─── Brano del documento

Diventare madri non è una necessità biologica, forse è solo una convenzione sociale, una prassi consolidata nei secoli dei secoli, non lo prescrive il dottore di fare figli. Però devo ammettere che senza i miei bambini, che pur mi fan penare, non avrei superato perdite preziosissime di persone mai rimpiazzate, né sarei riuscita a stringere i denti quando neppure quelli avevo più.
In effetti non vi è alcuna necessità di sfornare marmocchi solo per egoismo personale, per vanto, per soddisfazione, che ne so, per sentirsi in qualche modo artefici di un miracolo: nessuna donna avverte una necessità fisica, morale o psicologica di mettere al mondo figli!

──────
─── Elenco dei dati

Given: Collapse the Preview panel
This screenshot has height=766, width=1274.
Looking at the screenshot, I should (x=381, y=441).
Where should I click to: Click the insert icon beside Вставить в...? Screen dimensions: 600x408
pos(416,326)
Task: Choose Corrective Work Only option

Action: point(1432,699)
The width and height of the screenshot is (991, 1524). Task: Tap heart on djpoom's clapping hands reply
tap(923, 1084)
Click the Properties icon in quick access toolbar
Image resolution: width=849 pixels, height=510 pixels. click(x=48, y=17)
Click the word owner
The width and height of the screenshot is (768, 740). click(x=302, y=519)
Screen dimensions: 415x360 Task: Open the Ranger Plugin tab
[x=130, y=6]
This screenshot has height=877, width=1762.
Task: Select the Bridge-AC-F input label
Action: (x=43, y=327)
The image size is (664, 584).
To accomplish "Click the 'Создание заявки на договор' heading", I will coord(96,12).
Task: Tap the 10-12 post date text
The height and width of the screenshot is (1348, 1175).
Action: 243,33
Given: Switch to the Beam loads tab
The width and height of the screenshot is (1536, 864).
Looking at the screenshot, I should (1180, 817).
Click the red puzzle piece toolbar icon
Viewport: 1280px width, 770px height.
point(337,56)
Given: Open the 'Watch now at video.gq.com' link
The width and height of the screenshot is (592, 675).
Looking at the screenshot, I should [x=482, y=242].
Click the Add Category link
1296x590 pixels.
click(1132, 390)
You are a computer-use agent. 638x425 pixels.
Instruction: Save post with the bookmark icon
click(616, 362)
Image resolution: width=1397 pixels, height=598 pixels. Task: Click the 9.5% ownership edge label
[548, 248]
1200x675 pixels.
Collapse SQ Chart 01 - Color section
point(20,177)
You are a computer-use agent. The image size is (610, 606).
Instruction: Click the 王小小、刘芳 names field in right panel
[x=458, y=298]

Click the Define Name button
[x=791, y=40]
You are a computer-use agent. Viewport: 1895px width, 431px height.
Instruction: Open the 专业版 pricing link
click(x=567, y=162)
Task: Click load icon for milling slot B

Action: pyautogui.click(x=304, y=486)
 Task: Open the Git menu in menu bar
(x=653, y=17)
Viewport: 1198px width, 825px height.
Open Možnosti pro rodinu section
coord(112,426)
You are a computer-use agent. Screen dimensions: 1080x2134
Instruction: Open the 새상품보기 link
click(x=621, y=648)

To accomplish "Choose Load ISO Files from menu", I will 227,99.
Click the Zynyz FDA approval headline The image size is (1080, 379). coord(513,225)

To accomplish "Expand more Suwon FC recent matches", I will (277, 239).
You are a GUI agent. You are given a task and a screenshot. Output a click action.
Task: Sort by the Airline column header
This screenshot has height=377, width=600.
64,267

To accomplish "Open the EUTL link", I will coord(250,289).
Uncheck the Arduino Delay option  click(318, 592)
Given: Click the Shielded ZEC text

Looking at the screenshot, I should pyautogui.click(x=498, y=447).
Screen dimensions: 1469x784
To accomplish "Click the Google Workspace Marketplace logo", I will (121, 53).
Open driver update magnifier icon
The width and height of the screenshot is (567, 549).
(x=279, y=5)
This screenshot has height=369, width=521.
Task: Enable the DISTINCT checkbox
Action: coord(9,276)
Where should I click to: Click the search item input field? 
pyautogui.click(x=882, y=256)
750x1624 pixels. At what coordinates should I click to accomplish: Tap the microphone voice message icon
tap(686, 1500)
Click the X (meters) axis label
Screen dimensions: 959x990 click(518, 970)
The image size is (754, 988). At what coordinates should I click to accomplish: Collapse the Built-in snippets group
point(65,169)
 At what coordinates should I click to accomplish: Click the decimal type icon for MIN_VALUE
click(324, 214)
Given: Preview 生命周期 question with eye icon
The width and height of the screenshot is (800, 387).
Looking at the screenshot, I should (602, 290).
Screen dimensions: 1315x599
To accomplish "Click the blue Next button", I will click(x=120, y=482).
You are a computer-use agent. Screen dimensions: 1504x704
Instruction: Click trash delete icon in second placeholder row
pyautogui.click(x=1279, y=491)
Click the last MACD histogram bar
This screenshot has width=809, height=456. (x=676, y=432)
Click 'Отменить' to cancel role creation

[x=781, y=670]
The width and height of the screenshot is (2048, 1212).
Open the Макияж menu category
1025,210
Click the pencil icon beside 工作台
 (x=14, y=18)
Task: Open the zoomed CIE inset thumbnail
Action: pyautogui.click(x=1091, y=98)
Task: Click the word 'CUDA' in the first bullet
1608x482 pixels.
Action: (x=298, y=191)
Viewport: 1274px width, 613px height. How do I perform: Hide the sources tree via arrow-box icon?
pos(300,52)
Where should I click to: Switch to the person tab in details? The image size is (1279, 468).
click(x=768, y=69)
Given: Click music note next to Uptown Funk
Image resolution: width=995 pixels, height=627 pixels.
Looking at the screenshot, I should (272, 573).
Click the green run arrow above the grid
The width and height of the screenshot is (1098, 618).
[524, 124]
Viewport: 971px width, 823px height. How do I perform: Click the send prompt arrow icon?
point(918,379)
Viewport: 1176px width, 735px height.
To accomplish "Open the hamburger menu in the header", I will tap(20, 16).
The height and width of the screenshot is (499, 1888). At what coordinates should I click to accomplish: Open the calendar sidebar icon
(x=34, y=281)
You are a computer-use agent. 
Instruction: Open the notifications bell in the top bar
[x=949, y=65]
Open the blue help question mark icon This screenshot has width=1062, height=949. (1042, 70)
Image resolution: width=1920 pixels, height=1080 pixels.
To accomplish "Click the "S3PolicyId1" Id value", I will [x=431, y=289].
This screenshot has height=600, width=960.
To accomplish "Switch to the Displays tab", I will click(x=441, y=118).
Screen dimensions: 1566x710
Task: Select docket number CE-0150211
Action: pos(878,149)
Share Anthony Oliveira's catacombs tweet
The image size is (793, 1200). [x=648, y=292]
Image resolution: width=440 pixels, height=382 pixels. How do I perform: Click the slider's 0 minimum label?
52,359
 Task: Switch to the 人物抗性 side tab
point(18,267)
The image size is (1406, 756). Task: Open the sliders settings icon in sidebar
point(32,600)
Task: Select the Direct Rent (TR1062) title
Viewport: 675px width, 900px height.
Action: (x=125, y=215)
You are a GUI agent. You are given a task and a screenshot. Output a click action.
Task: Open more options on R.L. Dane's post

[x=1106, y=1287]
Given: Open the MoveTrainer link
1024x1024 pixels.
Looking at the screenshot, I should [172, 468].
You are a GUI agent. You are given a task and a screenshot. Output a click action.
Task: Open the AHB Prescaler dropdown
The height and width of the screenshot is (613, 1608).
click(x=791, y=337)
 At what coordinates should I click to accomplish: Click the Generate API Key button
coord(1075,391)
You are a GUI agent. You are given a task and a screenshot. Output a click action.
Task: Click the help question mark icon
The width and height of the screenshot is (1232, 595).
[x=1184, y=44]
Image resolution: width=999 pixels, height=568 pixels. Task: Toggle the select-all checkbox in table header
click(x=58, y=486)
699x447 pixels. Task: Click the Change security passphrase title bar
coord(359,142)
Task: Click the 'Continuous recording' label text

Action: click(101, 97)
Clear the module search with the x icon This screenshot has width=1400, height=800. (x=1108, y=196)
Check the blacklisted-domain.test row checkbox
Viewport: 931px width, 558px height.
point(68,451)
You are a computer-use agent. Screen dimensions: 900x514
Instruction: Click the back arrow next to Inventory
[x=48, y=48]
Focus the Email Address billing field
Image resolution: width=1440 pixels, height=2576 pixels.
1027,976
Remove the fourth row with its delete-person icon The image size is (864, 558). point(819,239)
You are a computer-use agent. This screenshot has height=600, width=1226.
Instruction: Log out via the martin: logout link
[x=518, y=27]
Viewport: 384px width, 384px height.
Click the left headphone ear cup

──────

▶ Consegna A
Riproduca il brano sulla maternità a partire da "Diventare madri non" e fino a "al mondo figli!".
▶ Consegna B
Riassuma in due frasi il brano sulla maternità.
Le righe non sono necessarie.

▶ Risultato A
Diventare madri non è una necessità biologica, forse è solo una convenzione sociale, una prassi consolidata nei secoli dei secoli, non lo prescrive il dottore di fare figli. Però devo ammettere che senza i miei bambini, che pur mi fan penare, non avrei superato perdite preziosissime di persone mai rimpiazzate, né sarei riuscita a stringere i denti quando neppure quelli avevo più.
In effetti non vi è alcuna necessità di sfornare marmocchi solo per egoismo personale, per vanto, per soddisfazione, che ne so, per sentirsi in qualche modo artefici di un miracolo: nessuna donna avverte una necessità fisica, morale o psicologica di mettere al mondo figli!

▶ Risultato B
Il brano afferma che diventare madri non è una necessità biologica ma forse solo una convenzione sociale, e che nessuna donna avverte una necessità fisica, morale o psicologica di mettere al mondo figli. Chi scrive ammette tuttavia che senza i suoi bambini, per quanto faticosi, non avrebbe superato la perdita di persone preziosissime né avrebbe saputo stringere i denti nei momenti più duri.